Introduction: The clinical significance and clinical characteristics of patients with myocardial infarction involving the posterior wall of the left ventricle is not well-defined. The angiographic findings and their correlation with the eletrocardiographic (ECG) findings may be of high therapeutic importance.

Methods: We retrospectively studied consecutive patients with ST elevation myocardial infarction on the admission ECG to the intensive cardiac care. We studied the clinical and demographic characteristics, the clinical course in-hospital and the clinical outcome (including infarct size, congestive heart failure and significant mitral insufficiency). All patients underwent coronary angiography during the index admission. We correlated the ECG findings on admission to the angiographic findings.

Results: We studied 198 patients with mean age of 57 +/- 12 years (range 30-88 years), 158 men (79.8%) and 40 women (20.2%). Myocardial infarction involving the inferior wall was noted in 119 patients, of whom 68 had inferior wall myocardial infarction only, and 51 had inferior and lateral wall involvement (leads I, AVL and/or V5-V6). Only 4 patients (2%) had ST elevation in leads V7-V9 only. The left ventricular ejection fraction was lowest in patients with anterior wall myocardial infarction (41% +/- 6) compared to myocardial infarction with the posterior wall involved (44% +/- 8) or myocardial infarction with the inferior wall only (54% +/- 6) (p = 0.023). The largest infarct size by peak creatine phosphokinase was found in the inferoposterior myocardial infarction group, significantly larger from inferior infarction only, and similar to that of anterior myocardial infarction. The incidence of congestive heart failure was slightly more in anterior myocardial infarction; however, significant mitral valve insufficiency was higher in patients with posterior wall involvement, yet with no statistical significance. The infarct related artery causing posterior myocardial infarction was significantly more frequent in the right coronary artery (57.1%) compared to the left circumflex artery (37.5%) (p < 0.01).
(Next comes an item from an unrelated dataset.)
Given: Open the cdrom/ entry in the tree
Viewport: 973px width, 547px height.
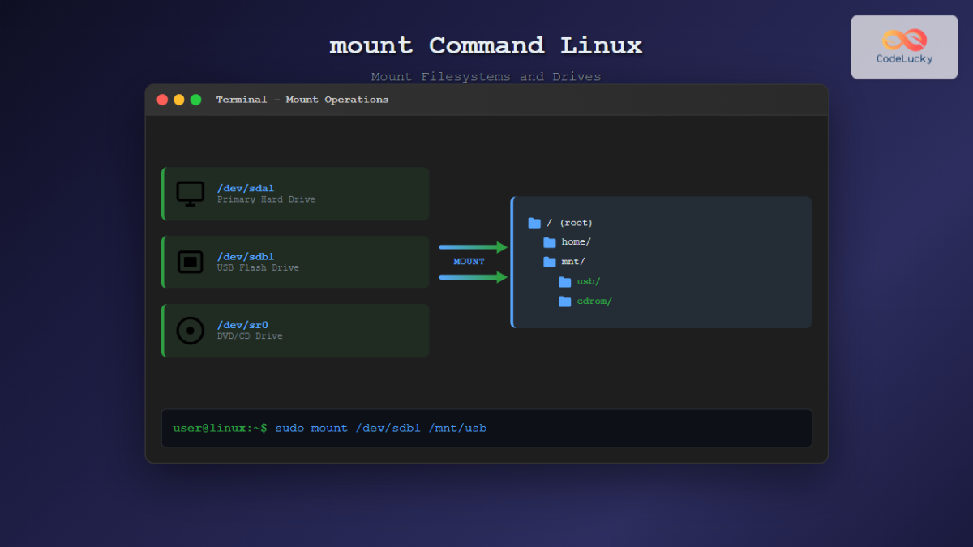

Conclusions: The major artery causing involvement of the posterior wall is the right coronary artery. In patients with myocardial infarction involving the posterior wall, infarct size is similar to that of anterior wall myocardial infarction, and with similar complications rate. However, the incidence of significant mitral valve insufficiency and congestive heart failure is high in patients with posterior wall involvement. Posterior leads assessment should be conducted routinely in patients with suspected myocardial infarction.